- Action item -
The records appear below. Report how many of their lines contain the word "target", giving the number alone.

[Dataset entries]
· · · ·

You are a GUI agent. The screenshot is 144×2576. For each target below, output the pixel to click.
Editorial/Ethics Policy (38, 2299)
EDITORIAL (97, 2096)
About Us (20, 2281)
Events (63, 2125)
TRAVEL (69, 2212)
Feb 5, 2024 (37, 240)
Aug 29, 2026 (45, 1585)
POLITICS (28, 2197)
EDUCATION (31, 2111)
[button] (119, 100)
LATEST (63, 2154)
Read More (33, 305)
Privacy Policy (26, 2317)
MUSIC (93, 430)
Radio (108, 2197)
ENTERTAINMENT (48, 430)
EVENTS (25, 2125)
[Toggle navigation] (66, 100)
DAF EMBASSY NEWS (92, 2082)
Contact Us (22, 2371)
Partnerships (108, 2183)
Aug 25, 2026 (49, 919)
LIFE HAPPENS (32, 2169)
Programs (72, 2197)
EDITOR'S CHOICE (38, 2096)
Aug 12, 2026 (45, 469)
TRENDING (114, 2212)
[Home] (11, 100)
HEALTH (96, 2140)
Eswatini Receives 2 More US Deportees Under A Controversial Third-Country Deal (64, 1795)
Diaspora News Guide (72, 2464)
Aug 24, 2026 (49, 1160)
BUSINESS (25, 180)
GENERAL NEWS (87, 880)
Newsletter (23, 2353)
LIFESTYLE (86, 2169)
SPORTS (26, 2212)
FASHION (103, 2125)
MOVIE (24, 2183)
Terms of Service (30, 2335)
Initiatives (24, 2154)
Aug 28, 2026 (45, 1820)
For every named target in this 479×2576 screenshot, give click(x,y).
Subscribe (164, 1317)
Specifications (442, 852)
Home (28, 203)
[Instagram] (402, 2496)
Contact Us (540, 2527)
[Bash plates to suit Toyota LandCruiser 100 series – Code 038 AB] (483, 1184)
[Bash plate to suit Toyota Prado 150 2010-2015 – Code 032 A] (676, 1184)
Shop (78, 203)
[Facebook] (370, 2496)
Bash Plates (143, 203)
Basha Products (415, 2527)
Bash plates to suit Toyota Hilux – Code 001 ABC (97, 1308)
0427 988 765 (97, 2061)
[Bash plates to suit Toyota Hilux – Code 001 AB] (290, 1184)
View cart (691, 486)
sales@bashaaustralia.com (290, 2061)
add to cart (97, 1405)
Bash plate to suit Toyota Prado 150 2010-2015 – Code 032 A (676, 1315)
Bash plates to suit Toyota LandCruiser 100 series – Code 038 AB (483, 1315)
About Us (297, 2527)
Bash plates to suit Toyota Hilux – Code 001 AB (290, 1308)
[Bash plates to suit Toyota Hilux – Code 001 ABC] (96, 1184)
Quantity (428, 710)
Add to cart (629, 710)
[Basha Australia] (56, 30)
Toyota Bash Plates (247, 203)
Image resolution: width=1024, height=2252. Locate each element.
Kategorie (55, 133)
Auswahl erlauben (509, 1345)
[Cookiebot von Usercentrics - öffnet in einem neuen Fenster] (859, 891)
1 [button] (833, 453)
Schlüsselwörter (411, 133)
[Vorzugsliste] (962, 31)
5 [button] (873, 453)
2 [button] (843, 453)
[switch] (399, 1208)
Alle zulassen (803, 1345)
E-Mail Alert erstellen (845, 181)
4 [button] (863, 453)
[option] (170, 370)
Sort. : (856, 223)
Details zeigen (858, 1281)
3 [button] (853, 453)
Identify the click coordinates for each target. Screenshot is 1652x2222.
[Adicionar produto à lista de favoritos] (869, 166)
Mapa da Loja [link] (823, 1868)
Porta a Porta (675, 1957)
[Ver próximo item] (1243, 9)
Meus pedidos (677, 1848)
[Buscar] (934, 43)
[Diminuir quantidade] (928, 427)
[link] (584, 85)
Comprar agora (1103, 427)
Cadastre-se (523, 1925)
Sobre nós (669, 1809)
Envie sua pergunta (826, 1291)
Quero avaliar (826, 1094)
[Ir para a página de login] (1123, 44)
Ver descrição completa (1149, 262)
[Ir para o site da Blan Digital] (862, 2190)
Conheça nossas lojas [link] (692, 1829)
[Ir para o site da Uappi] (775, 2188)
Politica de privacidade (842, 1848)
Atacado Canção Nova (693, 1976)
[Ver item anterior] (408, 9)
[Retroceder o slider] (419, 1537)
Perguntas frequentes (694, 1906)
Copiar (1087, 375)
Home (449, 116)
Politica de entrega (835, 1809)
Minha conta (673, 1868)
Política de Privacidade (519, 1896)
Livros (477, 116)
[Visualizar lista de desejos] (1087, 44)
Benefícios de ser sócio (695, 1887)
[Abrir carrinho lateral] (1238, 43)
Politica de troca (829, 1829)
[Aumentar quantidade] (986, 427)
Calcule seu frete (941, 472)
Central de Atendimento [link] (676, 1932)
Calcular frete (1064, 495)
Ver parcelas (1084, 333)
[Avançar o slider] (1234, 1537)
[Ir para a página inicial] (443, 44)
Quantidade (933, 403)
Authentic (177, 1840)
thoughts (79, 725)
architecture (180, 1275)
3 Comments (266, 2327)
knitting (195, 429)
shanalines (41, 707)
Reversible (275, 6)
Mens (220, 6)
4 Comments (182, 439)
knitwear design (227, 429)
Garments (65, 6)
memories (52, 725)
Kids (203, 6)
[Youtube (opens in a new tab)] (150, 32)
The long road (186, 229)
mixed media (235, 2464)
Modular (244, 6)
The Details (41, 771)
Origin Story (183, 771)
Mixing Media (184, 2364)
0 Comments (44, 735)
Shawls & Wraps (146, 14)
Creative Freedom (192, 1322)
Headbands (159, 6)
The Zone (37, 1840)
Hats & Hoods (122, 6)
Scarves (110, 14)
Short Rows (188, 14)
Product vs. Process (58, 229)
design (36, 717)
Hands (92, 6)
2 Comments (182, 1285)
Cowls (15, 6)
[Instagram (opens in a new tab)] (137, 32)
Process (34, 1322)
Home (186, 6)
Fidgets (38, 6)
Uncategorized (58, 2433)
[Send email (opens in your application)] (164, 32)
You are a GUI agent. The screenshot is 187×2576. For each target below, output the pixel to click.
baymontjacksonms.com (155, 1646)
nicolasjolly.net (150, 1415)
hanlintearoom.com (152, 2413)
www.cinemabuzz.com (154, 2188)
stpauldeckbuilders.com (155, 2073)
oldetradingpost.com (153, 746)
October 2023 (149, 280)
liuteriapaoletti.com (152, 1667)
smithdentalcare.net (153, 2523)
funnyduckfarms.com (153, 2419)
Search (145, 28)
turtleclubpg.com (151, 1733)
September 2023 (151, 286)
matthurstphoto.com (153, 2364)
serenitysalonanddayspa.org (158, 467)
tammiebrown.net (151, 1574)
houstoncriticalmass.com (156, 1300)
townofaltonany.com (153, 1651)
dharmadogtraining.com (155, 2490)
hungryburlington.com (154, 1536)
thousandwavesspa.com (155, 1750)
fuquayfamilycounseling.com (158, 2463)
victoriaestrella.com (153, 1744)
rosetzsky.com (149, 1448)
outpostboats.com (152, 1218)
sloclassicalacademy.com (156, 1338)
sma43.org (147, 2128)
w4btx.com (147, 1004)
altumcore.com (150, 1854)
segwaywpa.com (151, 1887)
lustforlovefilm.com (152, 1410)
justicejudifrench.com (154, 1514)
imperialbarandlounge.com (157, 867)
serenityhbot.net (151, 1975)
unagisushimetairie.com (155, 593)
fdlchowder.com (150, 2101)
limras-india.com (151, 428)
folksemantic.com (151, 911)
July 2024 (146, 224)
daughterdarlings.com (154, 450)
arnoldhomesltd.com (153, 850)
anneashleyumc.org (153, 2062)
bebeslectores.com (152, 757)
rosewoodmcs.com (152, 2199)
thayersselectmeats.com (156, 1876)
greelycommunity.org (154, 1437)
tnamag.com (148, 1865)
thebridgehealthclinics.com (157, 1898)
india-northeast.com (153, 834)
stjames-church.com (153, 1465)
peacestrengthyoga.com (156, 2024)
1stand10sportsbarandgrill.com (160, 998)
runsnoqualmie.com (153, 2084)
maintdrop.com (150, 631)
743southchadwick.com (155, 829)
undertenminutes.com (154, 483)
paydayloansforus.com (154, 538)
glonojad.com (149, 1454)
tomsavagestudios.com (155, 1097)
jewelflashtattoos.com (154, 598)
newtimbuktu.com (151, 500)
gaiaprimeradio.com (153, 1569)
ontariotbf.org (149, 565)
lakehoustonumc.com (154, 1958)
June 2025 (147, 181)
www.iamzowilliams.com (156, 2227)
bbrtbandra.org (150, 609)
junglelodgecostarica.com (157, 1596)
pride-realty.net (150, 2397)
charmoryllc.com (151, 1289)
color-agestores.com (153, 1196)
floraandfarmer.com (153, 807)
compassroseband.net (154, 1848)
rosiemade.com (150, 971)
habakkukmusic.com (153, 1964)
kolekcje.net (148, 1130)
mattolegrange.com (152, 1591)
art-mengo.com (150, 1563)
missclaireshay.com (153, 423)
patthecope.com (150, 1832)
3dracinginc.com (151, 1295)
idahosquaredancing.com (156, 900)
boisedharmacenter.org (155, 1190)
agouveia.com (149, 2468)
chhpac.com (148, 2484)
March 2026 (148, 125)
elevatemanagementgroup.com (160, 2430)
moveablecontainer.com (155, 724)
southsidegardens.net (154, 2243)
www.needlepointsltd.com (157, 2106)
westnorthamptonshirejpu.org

· · · ·

- Result of this exercise -
4